DATA START
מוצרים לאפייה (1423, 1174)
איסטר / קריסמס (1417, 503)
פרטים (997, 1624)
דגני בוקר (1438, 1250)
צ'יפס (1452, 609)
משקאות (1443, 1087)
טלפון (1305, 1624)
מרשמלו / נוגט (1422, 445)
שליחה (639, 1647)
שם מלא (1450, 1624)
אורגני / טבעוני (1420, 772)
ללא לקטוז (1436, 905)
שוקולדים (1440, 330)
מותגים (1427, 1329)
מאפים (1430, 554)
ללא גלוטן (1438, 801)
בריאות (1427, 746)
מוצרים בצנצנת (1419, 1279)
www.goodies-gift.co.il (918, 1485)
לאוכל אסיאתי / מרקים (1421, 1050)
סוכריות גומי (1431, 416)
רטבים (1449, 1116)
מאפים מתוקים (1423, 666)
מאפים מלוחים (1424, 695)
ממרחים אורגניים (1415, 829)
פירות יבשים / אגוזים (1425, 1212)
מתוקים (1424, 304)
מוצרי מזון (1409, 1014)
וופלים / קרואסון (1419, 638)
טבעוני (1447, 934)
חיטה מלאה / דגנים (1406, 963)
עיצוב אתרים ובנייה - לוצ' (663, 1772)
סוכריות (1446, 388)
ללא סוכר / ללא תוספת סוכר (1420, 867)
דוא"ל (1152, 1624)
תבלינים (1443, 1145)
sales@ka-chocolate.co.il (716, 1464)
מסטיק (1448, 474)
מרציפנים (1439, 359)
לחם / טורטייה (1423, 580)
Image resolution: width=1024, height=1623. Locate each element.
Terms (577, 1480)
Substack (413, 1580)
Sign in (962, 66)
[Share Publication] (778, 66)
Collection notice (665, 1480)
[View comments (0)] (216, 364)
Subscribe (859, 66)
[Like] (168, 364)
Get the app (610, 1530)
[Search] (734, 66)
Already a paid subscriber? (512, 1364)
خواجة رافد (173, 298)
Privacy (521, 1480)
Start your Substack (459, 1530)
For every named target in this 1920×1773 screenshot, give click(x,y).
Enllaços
DATA END
DIRECTIONS: Starting from the line containing "Subscribe (859, 66)", repeat each line through the end of the entries, exactly.

TASK RESPONSE:
Subscribe (859, 66)
[Like] (168, 364)
Get the app (610, 1530)
[Search] (734, 66)
Already a paid subscriber? (512, 1364)
خواجة رافد (173, 298)
Privacy (521, 1480)
Start your Substack (459, 1530)
For every named target in this 1920×1773 screenshot, give click(x,y).
Enllaços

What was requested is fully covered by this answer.